Former PC economist Trevor Cobbold — convenor of advocacy group Save our Schools — said the rate of combined federal and state government funding for Victoria’s independent schools in the decade to 2020 outpaced that of public schools by a factor of more than five.
Adjusted for inflation, the figures showed a 27% rise — equivalent to $2582 for each student — in funding for independent schools in that period, compared with just 5% for public schools, where funding increased by just $667 for each student.
Nationwide, the picture that emerges is one of broadly similar trends, save for the fact no other jurisdiction underfunds public schools to the extent long witnessed in Victoria.
On Cobbold’s analysis, the combined funding for the state’s public schools comprises less than 85% of the minimum benchmark recommended by the Gonski review — the School Resource Standard (SRS) — while funding for independent schools sits comfortably at about 102% of the SRS.
The benchmark set by the SRS gives expression to a minimum level of resource-based funding for each student, allowing for loadings based on socioeconomic disadvantage, disability and Indigenous status.
Under the existing school funding model, the states contribute 20% of the SRS for private schools, and the Commonwealth the balance. The split is reversed for public schools.
In 2019, the Andrews government grudgingly agreed to step up its share of the SRS target for public schools from less than 67.8% — the lowest of any state or territory government — to 75% by 2028, and the Commonwealth 20% by 2023.
Neither the state nor the federal government has committed funds towards the outstanding 5% required to meet the SRS, effectively condemning Victorian public schools to inequitable funding arrangements until at least the end of this decade.
It’s an outcome which is guaranteed when it’s remembered that, in a uniquely Victorian phenomenon, at least 4% of the state contribution to the SRS comprises items — such as depreciation, transport, payroll tax — never originally conceived under the Gonski SRS, precisely because they have no bearing on teaching.
Consequently public schools will at best be funded only to around or less than 90% of the SRS by the close of the decade, not the 95% indicated in recent Parliamentary Budget Office analysis.
What are the parties promising?
The opposition is, as flagged, unconvinced public schools lack sufficient funding, and has focused its election platform for education reform around building upgrades and modifications to the curriculum. To this end, about $1 billion in capital works has been promised for government schools, and a further $700 million for independent schools, while a further $300 million has been pledged for its two-year free lunches pilot.
Labor has taken a similar approach, promising free kindergartens, a $1.6 billion capital works program for public schools and kindergartens, as well as $717 million to build and upgrade low-fee non-government schools and kindergartens.

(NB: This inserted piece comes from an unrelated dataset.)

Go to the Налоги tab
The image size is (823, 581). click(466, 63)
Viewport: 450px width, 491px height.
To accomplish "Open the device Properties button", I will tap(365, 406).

None of the major parties, apart from the Greens, have even remotely focused their election pitches on the fundamental crises engulfing the public school system: inequitable funding and workforce shortages.
Bottom line
It’s often said that “throwing money” at public schools is not the answer to declining educational outcomes. But that proceeds on the false assumption schools are properly and equitably funded in the first place. In reality, both major parties in Victoria have contributed to one of the most serious public policy failures in Australian history; something neither party is likely to concede any time soon.